----- Data in this exercise

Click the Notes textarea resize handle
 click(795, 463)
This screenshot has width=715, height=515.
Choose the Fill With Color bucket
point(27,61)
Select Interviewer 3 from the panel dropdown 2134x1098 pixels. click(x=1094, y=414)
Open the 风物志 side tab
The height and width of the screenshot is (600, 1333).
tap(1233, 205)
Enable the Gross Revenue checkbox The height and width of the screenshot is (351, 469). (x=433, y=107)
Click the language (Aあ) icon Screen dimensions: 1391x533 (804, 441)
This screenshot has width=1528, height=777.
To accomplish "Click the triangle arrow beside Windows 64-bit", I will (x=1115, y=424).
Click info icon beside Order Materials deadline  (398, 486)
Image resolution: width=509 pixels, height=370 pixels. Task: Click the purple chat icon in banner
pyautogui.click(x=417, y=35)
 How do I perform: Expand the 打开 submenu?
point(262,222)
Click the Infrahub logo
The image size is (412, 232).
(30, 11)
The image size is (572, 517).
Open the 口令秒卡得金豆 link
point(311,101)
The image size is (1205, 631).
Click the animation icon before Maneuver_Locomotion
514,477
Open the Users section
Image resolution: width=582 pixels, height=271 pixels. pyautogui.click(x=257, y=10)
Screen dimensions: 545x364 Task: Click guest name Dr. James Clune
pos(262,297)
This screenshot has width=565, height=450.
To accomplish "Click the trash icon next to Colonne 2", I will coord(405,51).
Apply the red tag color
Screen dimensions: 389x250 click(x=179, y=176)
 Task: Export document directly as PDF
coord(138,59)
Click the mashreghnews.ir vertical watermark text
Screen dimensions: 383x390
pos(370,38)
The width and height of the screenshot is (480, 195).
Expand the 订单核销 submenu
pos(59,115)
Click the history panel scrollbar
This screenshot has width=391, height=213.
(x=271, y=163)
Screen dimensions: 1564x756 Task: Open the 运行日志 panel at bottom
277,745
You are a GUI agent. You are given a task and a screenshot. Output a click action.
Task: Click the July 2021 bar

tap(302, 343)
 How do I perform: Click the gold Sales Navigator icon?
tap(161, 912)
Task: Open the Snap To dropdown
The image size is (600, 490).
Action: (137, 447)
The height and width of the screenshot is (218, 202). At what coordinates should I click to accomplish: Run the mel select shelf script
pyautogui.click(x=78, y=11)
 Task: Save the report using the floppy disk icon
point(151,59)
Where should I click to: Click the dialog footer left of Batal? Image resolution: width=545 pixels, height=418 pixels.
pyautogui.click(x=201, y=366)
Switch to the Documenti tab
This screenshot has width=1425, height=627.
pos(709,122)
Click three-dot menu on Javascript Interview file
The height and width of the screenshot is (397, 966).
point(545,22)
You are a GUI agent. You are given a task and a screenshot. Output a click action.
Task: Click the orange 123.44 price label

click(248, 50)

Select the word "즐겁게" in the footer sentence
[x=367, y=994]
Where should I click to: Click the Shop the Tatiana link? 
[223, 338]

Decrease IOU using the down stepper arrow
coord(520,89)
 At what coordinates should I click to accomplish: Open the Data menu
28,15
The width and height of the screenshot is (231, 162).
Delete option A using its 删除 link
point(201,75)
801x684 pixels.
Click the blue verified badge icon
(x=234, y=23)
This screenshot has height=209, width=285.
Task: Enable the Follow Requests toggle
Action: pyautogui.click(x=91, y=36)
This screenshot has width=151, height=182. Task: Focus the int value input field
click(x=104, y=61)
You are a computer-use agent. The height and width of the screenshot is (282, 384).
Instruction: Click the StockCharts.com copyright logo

----------

## Exercise brief
Nothing in the records may be left out; copy them all exactly.

## Task response
Click the Notes textarea resize handle
 click(795, 463)
This screenshot has width=715, height=515.
Choose the Fill With Color bucket
point(27,61)
Select Interviewer 3 from the panel dropdown 2134x1098 pixels. click(x=1094, y=414)
Open the 风物志 side tab
The height and width of the screenshot is (600, 1333).
tap(1233, 205)
Enable the Gross Revenue checkbox The height and width of the screenshot is (351, 469). (x=433, y=107)
Click the language (Aあ) icon Screen dimensions: 1391x533 (804, 441)
This screenshot has width=1528, height=777.
To accomplish "Click the triangle arrow beside Windows 64-bit", I will (x=1115, y=424).
Click info icon beside Order Materials deadline  (398, 486)
Image resolution: width=509 pixels, height=370 pixels. Task: Click the purple chat icon in banner
pyautogui.click(x=417, y=35)
 How do I perform: Expand the 打开 submenu?
point(262,222)
Click the Infrahub logo
The image size is (412, 232).
(30, 11)
The image size is (572, 517).
Open the 口令秒卡得金豆 link
point(311,101)
The image size is (1205, 631).
Click the animation icon before Maneuver_Locomotion
514,477
Open the Users section
Image resolution: width=582 pixels, height=271 pixels. pyautogui.click(x=257, y=10)
Screen dimensions: 545x364 Task: Click guest name Dr. James Clune
pos(262,297)
This screenshot has width=565, height=450.
To accomplish "Click the trash icon next to Colonne 2", I will coord(405,51).
Apply the red tag color
Screen dimensions: 389x250 click(x=179, y=176)
 Task: Export document directly as PDF
coord(138,59)
Click the mashreghnews.ir vertical watermark text
Screen dimensions: 383x390
pos(370,38)
The width and height of the screenshot is (480, 195).
Expand the 订单核销 submenu
pos(59,115)
Click the history panel scrollbar
This screenshot has width=391, height=213.
(x=271, y=163)
Screen dimensions: 1564x756 Task: Open the 运行日志 panel at bottom
277,745
You are a GUI agent. You are given a task and a screenshot. Output a click action.
Task: Click the July 2021 bar

tap(302, 343)
 How do I perform: Click the gold Sales Navigator icon?
tap(161, 912)
Task: Open the Snap To dropdown
The image size is (600, 490).
Action: (137, 447)
The height and width of the screenshot is (218, 202). At what coordinates should I click to accomplish: Run the mel select shelf script
pyautogui.click(x=78, y=11)
 Task: Save the report using the floppy disk icon
point(151,59)
Where should I click to: Click the dialog footer left of Batal? Image resolution: width=545 pixels, height=418 pixels.
pyautogui.click(x=201, y=366)
Switch to the Documenti tab
This screenshot has width=1425, height=627.
pos(709,122)
Click three-dot menu on Javascript Interview file
The height and width of the screenshot is (397, 966).
point(545,22)
You are a GUI agent. You are given a task and a screenshot. Output a click action.
Task: Click the orange 123.44 price label

click(248, 50)

Select the word "즐겁게" in the footer sentence
[x=367, y=994]
Where should I click to: Click the Shop the Tatiana link? 
[223, 338]

Decrease IOU using the down stepper arrow
coord(520,89)
 At what coordinates should I click to accomplish: Open the Data menu
28,15
The width and height of the screenshot is (231, 162).
Delete option A using its 删除 link
point(201,75)
801x684 pixels.
Click the blue verified badge icon
(x=234, y=23)
This screenshot has height=209, width=285.
Task: Enable the Follow Requests toggle
Action: pyautogui.click(x=91, y=36)
This screenshot has width=151, height=182. Task: Focus the int value input field
click(x=104, y=61)
You are a computer-use agent. The height and width of the screenshot is (282, 384).
Instruction: Click the StockCharts.com copyright logo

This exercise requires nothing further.